Essays on Mooted Questions: IS GOVERNMENT NECESSARY?

[8]Essays on Mooted Questions

This department is open to everyone for the discussion of matters of philosophic, theoretic, or academic nature, mooted questions as to possibility, present or future practicability, and the real or fancied result of any particular form of society or relationship. Arguments may be either favorable or adverse to any theory, philosophy or institution, but mere propaganda of organizations having papers of their own will not be given space. Only one subject to be treated in an article. Limit in length, this department, 500 words. Writers, alone, are responsible for views expressed. Place the word Essays on first page of manuscript; write on only one side each sheet.

IS GOVERNMENT NECESSARY?

Some power capable of protecting the weak against the strong is manifestly requisite for the maintenance of rights, and this power is exercised by the organization constituting the state or government. Rights can evidently rest secure only when there is a power in control whose authority is paramount.—Hugo Bilgram, in The Cause of Business Depressions.

Here is another way to look at it:

Some power capable of subjecting the many to the few is manifestly requisite for the maintenance of wrongs, and this power is exercised by the organization constituting the State or government. Wrongs can evidently rest secure only when there is a power in control whose authority is paramount.

Everyone is aware that the State or government is a paramount power whose main function is supposed to be to protect the weak against the strong, and to maintain rights, but it also aids the rich against the poor, and maintains wrongs and causes harm far overbalancing any credit that may be given it.

Rights that can stand the test of reason, not subtle, legal tricks, called rights, could be maintained by voluntary associations of defense, in the absence of government.

A supreme, monopolistic, sovereign State, is a dangerous thing, not a necessity.

Confliction that might arise between voluntary associations could not in a thousand years equal the horrors of a single one of hte ever occuring wars of States.
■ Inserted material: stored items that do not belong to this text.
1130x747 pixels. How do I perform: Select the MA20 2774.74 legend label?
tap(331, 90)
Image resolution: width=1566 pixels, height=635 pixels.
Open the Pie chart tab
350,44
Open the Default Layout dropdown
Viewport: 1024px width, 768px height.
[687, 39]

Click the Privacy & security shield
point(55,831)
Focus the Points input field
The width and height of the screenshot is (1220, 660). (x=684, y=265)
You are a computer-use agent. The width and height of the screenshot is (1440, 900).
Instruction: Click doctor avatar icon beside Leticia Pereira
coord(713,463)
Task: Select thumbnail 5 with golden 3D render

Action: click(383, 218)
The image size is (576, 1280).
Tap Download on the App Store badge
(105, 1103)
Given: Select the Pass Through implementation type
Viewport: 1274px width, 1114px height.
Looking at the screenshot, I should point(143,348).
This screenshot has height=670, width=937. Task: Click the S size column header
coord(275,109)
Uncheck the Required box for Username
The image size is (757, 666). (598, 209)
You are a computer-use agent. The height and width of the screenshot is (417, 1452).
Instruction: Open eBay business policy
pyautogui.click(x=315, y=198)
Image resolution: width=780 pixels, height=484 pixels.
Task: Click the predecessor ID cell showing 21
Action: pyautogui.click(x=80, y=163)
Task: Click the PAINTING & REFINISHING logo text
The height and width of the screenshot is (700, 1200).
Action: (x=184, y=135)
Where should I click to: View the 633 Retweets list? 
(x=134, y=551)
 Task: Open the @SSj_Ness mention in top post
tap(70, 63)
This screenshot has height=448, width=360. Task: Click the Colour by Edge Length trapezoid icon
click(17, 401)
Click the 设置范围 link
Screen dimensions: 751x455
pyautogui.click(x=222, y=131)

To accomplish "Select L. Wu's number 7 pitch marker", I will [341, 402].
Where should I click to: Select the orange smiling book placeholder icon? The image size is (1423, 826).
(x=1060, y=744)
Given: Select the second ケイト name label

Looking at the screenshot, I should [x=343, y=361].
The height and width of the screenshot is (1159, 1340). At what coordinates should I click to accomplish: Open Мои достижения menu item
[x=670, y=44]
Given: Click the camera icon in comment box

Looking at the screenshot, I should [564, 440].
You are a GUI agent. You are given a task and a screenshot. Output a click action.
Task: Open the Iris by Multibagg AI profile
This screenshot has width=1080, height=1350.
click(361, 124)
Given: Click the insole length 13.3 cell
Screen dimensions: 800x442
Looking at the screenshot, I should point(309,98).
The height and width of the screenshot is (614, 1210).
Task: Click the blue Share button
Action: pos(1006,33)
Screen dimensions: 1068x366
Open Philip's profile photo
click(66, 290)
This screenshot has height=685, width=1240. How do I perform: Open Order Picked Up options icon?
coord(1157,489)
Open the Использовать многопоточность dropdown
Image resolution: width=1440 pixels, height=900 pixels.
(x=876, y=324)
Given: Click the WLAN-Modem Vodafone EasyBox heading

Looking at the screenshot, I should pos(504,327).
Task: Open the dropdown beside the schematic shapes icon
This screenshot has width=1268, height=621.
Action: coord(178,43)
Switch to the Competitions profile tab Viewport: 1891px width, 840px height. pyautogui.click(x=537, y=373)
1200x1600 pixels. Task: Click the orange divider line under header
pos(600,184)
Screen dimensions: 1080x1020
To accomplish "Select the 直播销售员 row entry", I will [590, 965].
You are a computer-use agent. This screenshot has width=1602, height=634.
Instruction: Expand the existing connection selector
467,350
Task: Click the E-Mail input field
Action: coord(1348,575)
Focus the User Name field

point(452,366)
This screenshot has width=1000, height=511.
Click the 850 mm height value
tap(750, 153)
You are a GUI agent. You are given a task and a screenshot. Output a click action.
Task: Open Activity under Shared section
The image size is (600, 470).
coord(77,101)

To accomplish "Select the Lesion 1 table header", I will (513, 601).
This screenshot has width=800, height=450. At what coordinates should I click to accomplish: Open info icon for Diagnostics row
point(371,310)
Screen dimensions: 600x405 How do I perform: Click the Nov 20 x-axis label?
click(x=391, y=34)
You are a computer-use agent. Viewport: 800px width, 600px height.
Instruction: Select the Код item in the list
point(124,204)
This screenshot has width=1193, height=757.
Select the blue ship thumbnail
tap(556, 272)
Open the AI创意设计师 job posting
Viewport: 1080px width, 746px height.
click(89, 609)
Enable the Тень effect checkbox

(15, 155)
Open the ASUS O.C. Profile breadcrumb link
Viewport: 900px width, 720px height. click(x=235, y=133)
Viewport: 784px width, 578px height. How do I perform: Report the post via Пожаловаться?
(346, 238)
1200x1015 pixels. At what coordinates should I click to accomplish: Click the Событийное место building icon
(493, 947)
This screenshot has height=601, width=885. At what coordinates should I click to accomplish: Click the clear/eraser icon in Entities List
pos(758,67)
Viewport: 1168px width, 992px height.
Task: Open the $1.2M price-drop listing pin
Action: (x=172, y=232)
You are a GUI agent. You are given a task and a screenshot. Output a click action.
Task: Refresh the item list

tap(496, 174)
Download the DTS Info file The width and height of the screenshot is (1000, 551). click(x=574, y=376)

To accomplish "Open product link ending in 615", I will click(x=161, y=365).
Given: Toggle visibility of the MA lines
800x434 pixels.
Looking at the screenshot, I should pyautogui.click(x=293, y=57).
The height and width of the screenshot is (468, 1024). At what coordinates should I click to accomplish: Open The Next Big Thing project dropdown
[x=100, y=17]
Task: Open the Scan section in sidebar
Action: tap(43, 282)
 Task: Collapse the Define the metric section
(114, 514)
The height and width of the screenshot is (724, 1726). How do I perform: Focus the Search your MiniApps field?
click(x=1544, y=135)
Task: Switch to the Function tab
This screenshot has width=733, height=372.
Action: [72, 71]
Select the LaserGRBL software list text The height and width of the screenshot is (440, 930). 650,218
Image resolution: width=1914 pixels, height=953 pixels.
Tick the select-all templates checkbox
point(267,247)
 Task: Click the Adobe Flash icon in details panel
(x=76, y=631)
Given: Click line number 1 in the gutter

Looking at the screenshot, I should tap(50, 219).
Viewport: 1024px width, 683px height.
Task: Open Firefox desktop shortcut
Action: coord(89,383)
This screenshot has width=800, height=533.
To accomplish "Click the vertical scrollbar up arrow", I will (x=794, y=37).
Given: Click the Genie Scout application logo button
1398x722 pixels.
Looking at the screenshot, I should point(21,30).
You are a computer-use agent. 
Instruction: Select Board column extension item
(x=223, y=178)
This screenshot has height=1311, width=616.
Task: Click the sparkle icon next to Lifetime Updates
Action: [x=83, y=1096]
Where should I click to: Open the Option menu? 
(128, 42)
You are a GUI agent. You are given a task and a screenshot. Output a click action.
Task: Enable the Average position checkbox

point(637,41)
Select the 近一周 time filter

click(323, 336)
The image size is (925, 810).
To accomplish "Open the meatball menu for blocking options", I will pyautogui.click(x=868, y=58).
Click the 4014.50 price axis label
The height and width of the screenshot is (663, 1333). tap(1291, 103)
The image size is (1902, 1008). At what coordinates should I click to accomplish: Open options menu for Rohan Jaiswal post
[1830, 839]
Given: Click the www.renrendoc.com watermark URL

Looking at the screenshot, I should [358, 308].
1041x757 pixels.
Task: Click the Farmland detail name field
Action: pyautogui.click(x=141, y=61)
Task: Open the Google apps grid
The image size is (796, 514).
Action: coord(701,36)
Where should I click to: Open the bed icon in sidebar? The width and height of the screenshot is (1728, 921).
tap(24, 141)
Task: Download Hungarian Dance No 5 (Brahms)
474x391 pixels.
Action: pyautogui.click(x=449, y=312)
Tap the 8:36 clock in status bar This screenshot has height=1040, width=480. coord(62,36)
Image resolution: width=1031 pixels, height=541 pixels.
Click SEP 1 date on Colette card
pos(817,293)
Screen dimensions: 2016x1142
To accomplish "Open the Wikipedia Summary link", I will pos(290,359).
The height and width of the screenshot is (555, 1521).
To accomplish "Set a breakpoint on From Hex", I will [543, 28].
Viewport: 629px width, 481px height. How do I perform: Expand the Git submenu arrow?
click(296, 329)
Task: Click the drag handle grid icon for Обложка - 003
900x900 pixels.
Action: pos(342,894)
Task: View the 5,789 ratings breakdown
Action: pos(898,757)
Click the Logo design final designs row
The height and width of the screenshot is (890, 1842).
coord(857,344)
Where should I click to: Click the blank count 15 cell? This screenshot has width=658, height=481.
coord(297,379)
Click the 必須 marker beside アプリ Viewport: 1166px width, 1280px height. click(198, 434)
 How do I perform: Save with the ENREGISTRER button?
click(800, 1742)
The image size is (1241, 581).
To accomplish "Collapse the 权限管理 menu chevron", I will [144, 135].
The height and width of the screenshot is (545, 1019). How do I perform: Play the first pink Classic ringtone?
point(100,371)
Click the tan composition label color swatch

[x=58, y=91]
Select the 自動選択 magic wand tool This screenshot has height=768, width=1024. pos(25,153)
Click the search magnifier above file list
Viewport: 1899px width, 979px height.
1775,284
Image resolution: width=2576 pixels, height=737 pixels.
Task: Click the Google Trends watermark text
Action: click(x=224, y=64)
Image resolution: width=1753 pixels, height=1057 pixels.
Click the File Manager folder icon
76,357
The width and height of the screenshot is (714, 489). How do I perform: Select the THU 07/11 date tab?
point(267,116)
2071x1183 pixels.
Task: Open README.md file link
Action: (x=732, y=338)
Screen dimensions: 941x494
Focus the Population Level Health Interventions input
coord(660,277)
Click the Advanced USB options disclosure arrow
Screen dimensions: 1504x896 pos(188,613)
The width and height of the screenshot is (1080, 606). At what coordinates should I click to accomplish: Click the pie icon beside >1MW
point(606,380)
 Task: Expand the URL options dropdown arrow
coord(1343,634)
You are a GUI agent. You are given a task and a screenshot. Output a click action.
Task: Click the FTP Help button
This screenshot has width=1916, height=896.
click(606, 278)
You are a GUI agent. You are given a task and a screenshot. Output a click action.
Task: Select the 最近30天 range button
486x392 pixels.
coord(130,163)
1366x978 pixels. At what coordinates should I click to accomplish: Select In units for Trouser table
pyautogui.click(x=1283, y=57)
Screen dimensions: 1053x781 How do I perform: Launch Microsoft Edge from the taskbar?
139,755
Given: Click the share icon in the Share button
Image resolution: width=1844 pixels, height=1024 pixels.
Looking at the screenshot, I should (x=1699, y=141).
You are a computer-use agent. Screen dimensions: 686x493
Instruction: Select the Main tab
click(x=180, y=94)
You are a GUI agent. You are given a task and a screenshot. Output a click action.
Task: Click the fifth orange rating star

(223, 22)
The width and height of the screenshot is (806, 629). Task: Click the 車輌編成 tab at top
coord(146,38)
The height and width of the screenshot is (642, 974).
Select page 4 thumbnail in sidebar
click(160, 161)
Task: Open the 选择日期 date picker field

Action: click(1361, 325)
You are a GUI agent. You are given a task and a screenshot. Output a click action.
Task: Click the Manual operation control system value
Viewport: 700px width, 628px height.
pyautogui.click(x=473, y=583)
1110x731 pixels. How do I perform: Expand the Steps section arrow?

What is the record of these institutions of State in protecting the weak against the strong? They have killed about six billions of people in a few centuries in wars against each other. They have instituted, sanctioned and upheld white and black slavery and feudalism; they uphold idle royal classes and maintain privileges and monopolies for the few, and have kept the wealth producers in misery and oppression. Have they ever—do they now—protect the weak against the strong? Why, they have ever oppressed and enslaved the weak for the benefit of a few favorites.

Who can show, by any rational and valid argument, that, in the absence of government in the years since 1913, over 20 millions of murders would have occurred, over $300,000,000,000 in wealth wasted, and the people now have $200,000,000,000 interest-bearing debts to pay? Who can show that robbers would get more of the wealth in freedom than is now taken from producers by State maintained monopolies, or legal rights? Look at the showing of the State! Could liberty make one-tenth as bad a showing?

Governments or States never have, do not now, and never will do that which benefits people that would not be done by non-governmental agencies, but they do more in the way of legal assault and robbery than all the James gangs possibly could do in the absence of the State. The State stands as a bar against every sound economic reform Mr. Bilgram or anyone else favors; without it, progress toward economic, social and political justice would be possible. Under government, any real or worth-while reform means decades of agitation, and generally requires war, as in the abolition of slavery. There is nothing, except national robbery, that cannot be done without government.

The first argument advanced against freedom generally is, In the absence of government men would fly at each other's throats.

That's just what they have been doing, with little time between bouts, at the instigation and with the authority of government, for many thousands of years! Far from being a beneficial institution, or even a necessary evil, government, a coercive organization assuming all powers—offensive as well as defensive—is an unnecessary and a harmful one. E. H. F.